Yemen under the microscope. A UN sanctions-monitoring panel says the Security Council should investigate human rights abuses on all sides of the war in Yemen, AP reports after getting their hands on an embargoed copy of an upcoming report. At issue are allegations that starvation is used as a deliberate tactic—e.g., 80 percent of the country is in “dire need of food,” AP writes—and the reported use of cluster bombs in densely-populated areas.

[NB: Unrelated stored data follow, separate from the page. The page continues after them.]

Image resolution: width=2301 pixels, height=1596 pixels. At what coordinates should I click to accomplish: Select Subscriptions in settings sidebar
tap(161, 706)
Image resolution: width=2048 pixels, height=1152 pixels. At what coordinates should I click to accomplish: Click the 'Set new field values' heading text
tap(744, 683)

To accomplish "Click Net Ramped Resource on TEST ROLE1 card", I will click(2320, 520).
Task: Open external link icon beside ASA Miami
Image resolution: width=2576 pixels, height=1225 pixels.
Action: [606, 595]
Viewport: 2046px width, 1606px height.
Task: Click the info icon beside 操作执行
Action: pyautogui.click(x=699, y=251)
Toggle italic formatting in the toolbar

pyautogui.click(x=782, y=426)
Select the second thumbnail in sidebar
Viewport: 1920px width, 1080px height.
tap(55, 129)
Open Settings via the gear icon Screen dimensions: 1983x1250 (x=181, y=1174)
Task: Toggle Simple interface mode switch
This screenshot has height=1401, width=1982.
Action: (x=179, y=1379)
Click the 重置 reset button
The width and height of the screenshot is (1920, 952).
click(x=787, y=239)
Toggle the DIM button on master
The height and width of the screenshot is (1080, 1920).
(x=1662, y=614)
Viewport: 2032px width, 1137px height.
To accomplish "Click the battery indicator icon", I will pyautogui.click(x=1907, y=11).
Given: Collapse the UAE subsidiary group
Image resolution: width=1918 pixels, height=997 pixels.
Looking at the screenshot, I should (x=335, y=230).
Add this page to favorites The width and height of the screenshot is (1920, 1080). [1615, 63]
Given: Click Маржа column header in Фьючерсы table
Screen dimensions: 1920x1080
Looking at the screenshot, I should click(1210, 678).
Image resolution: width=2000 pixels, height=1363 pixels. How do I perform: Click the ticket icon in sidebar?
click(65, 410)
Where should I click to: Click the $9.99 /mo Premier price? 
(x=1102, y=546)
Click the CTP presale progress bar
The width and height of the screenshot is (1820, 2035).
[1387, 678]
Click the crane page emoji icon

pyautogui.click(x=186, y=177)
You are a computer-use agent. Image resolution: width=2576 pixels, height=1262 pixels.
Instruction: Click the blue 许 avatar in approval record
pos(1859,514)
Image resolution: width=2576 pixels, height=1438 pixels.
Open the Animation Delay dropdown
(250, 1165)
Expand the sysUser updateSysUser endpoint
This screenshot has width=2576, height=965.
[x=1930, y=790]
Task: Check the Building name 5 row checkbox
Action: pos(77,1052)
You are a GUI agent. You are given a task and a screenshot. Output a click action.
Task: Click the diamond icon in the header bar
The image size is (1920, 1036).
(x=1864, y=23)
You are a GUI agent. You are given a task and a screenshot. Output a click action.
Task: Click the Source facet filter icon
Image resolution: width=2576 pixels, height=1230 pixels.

The report also fingers Saudi Arabia’s coalition for allegedly bombing refugee camps, The Guardian reports, adding the panel “documented 119 coalition sorties relating to violations of international humanitarian law.” Many more unsavory details from that 51-page report, here.
Iran’s navy warned a U.S. warship to vacate the Strait of Hormuz so Tehran can test “submarines, destroyers and missile launchers,” Reuters reports, noting “there was no immediate reaction from Washington” on the request lodged just this morning.
Lastly today—the U.S. has six big gaps it must fill if it really wants to be prepared for the next Big War, write retired 3-star David Barno and Dr. Nora Bensahel of American University. They include: developing plans for each service to rapidly ramp up the necessary troops for such a wide-scale contingency; maximizing munitions production lines; girding for the sheer psychological stamina required—and three others over at War on the Rocks, here.